I don’t know who Carolyn is, but whatever.
Driving out toward the beach, the live oaks with roots breaking through the pavement give way to stinking marshland with canals cutting through like line drawings on colored paper. We drive over bridges, past falling-apart gas stations advertising boiled peanuts, cold beer, fish and grits. For all the opulence and old-money wealth of downtown Charleston, the surrounding areas are desperately poor. Trailer parks, boarded-up houses, Piggly Wigglys, Wal-Marts, that’s all there is. The heat makes the road shimmer.
“You’ll like it down here,” Russell tells me. “It’ll do you good to slow down a little.”
I nod, knowing that’s the truth for sure. “Yeah,” I say, my eyes fixed on nothing out the side window. “I’ve never been too good at that.”
“Well,” he says, laughing a little, “I’m the champion of taking it easy, so you’re in good hands.”
He pulls the truck into a McDonald’s parking lot, and we go over and wait in line idling at the drive-through.
“You want anything?”
“Nah,” I say.
&nbs
p; He orders a double Quarter Pounder with cheese and a large Coke, and then we drive ’round to the pickup window.
The woman behind the glass is heavy, with extensions braided tight to her head. She leans out toward us.
“You don’t want no fries with that, honey?”
Russell smiles big, showing his square, white teeth. “No, ma’m. They tend to make me gassy.”
She laughs and laughs, and I laugh, too.
Russell thanks her and we get the food and we go on and, uh, get.
The next stop we make is at a gas station, where Russell gets a twelve-pack of Budweiser and a net basket for crabbing, plus a pack of chicken necks for ninety-nine cents. I can’t really help buy anything, ’cause I spent the last of my money this morning. He tells me not to worry about it.

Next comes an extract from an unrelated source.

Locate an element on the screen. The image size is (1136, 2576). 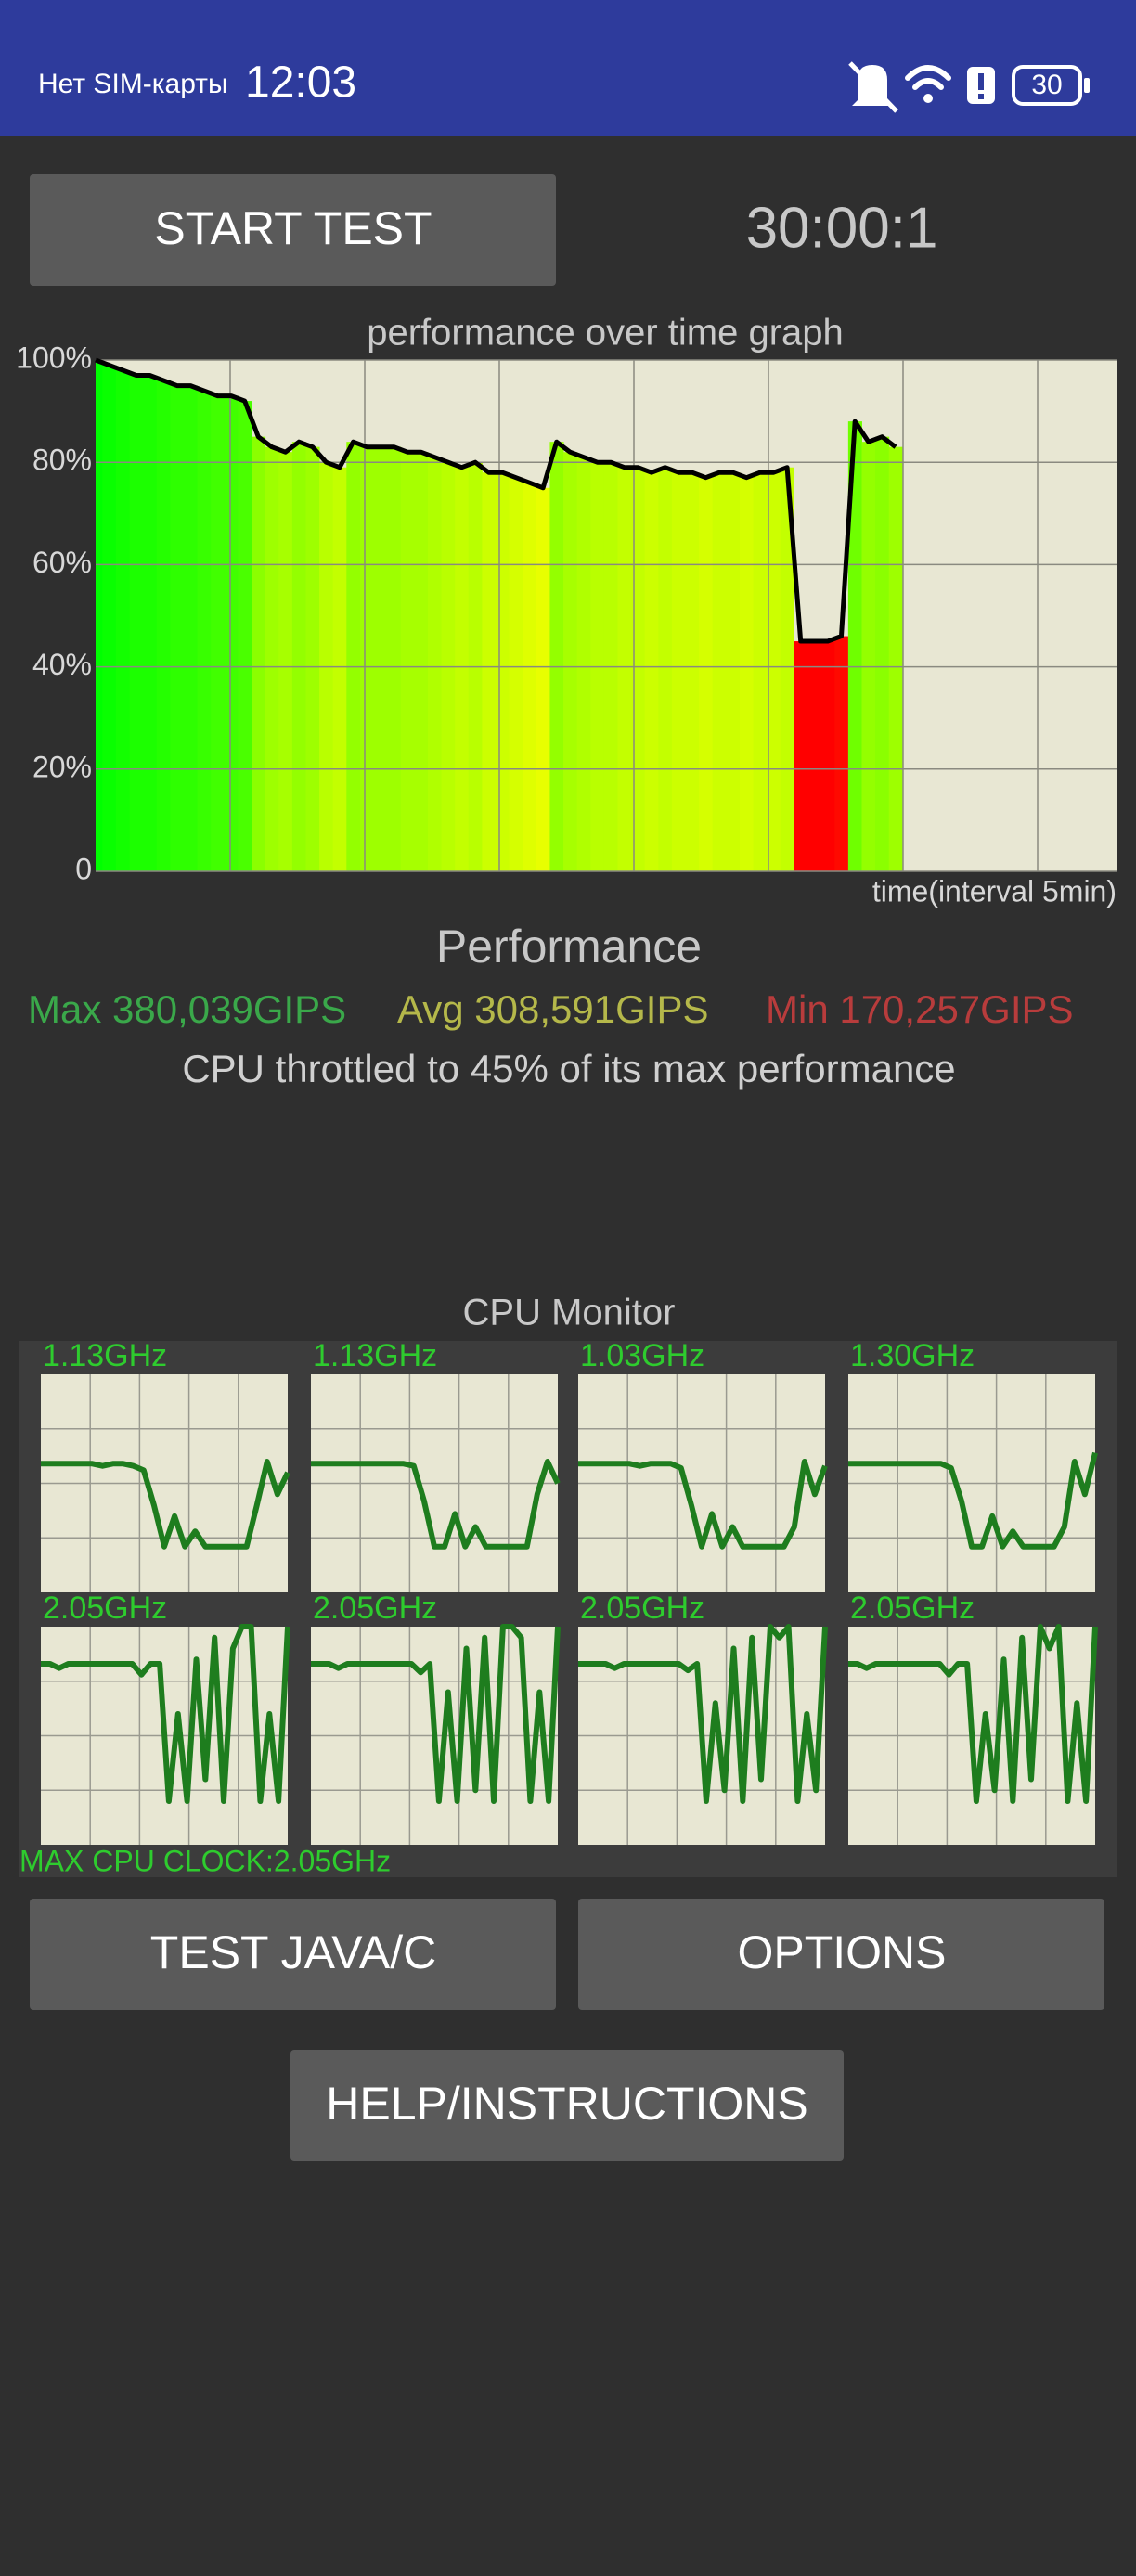
performance-title: Performance is located at coordinates (569, 946).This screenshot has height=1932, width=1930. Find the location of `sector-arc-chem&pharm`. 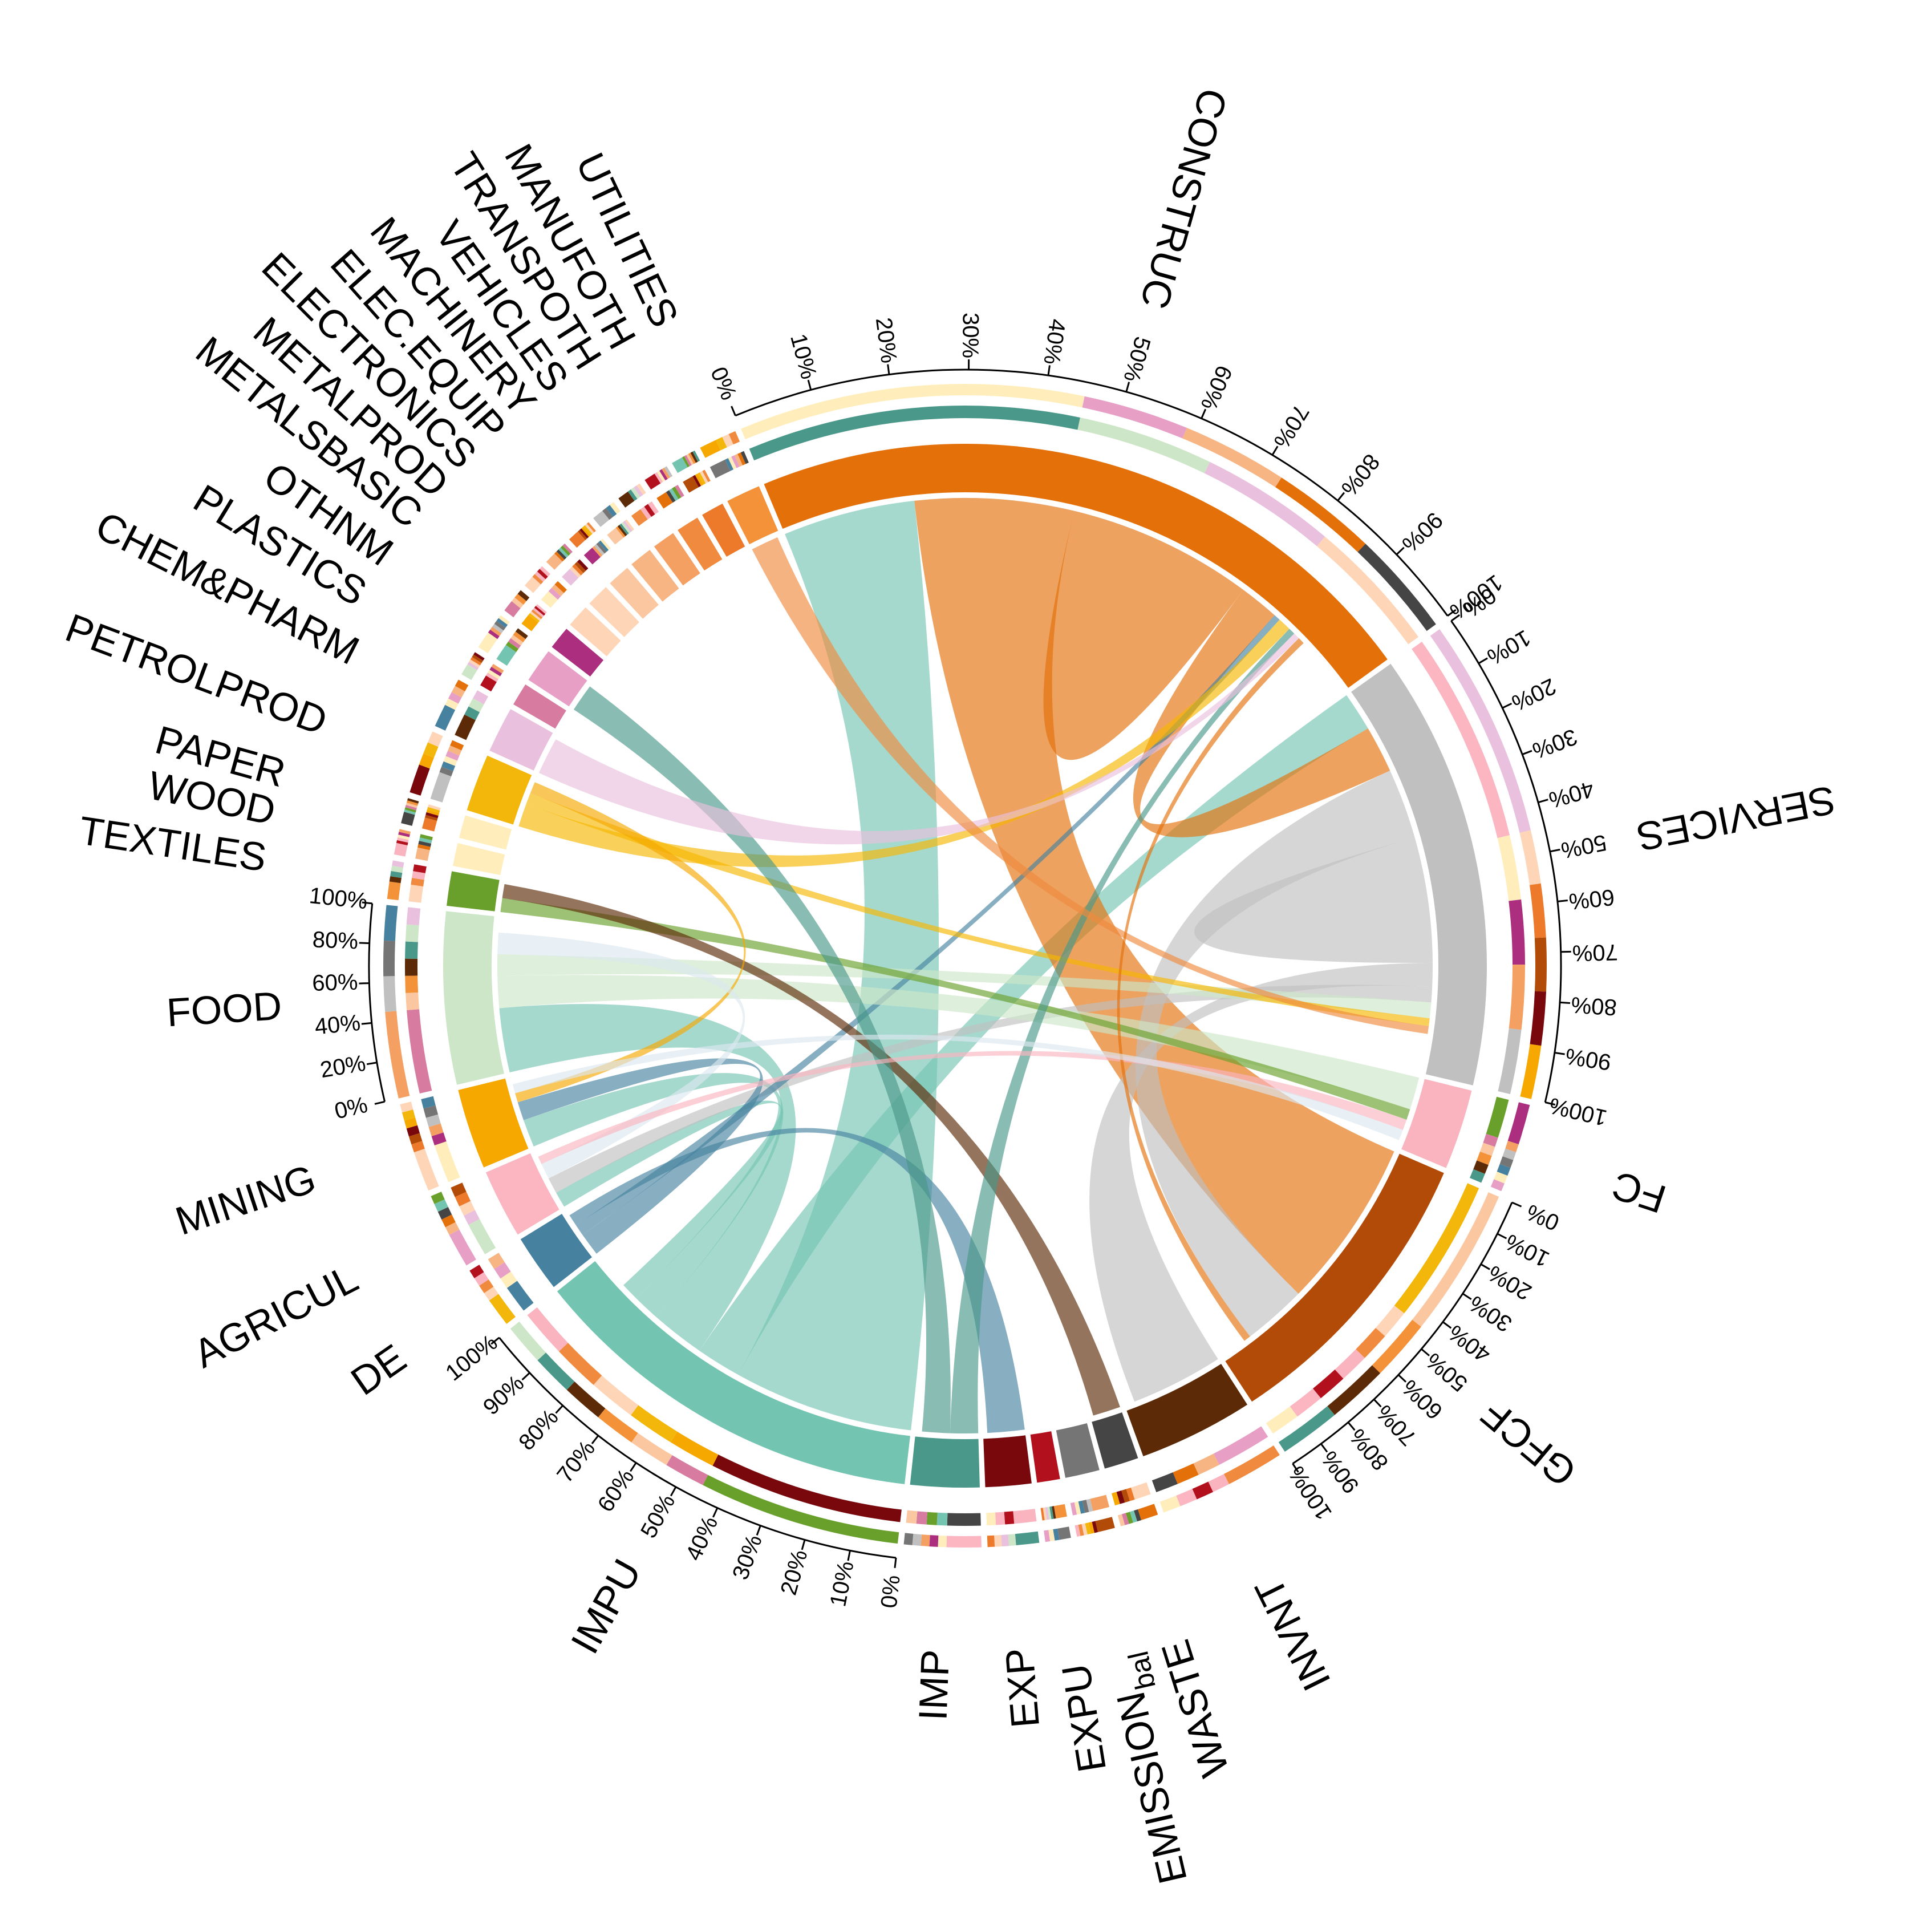

sector-arc-chem&pharm is located at coordinates (521, 740).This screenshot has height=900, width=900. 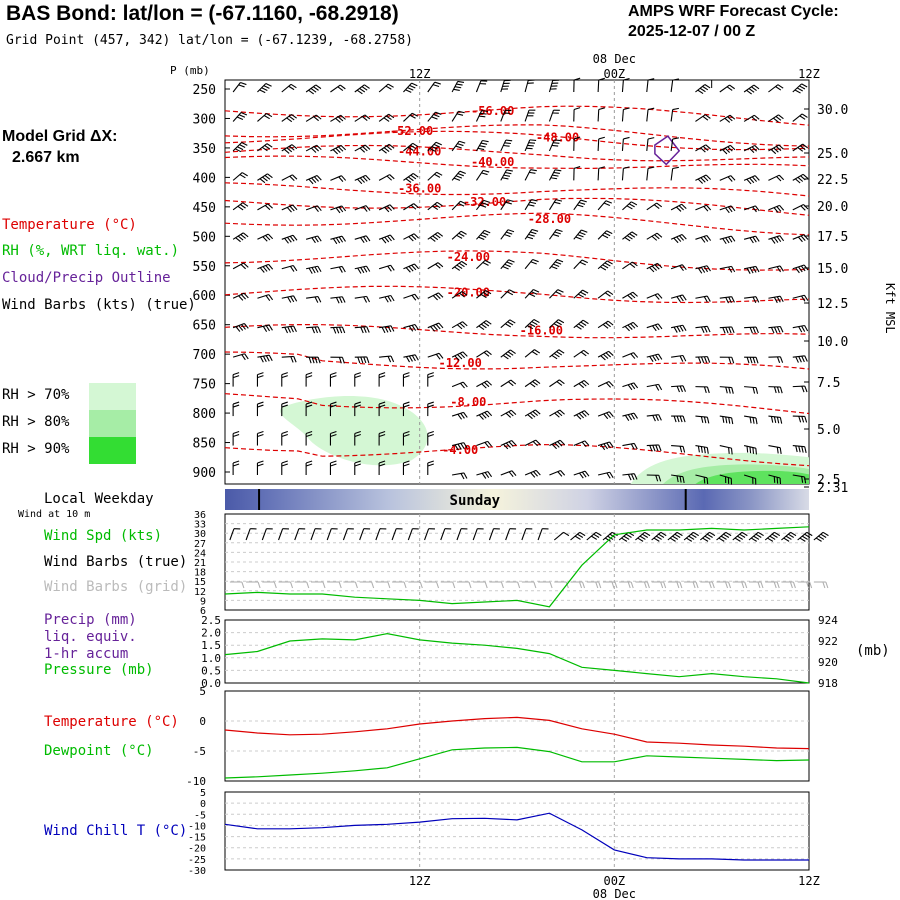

“I worked on Wall Street, you know?” he says out of nowhere as we drive down the road, crossing bridges and passing strip malls. “Worked with a big firm playin’ stocks and whatever. I lived in New York for two years and made a bundle of money. Hell, I ain’t ever been more miserable in my whole life. There ain’t nothin’ worth workin’ like that for, all shut up inside all day. I’d rather be a little hard up and able to cook out, go walking on the beach, go crabbing with a fine gentleman like yerself.”
“Ha,” I say.
He veers the truck onto a side road, and suddenly we’re driving with tall marsh grass on either side of us, making our way deeper and deeper into the swamp.
We park at the end of a splintering gray dock that stretches out into the murky channel of water reflecting sunlight.
Russell grabs the cooler and beer and the net. I get the chicken and try to keep Luna from running off into the mud and oyster shells.
We walk out all together onto the dock.
As it turns out, crabbing isn’t really what I expected. I mean, it’s not too exciting or anything. Basically, what you do is you take a chicken neck and kinda weave it into the bottom of the net so it doesn’t fall out. Then you just lower the net into the water and wait. Then you wait some more. Then maybe ten or fifteen minutes go by and you pull up the net. If you’re lucky, there might be a couple of crabs in there eating the chicken. So you dump the crabs into the cooler and drop the net back into the water. Of course, a lotta times there aren’t any crabs at all, and you just gotta try again.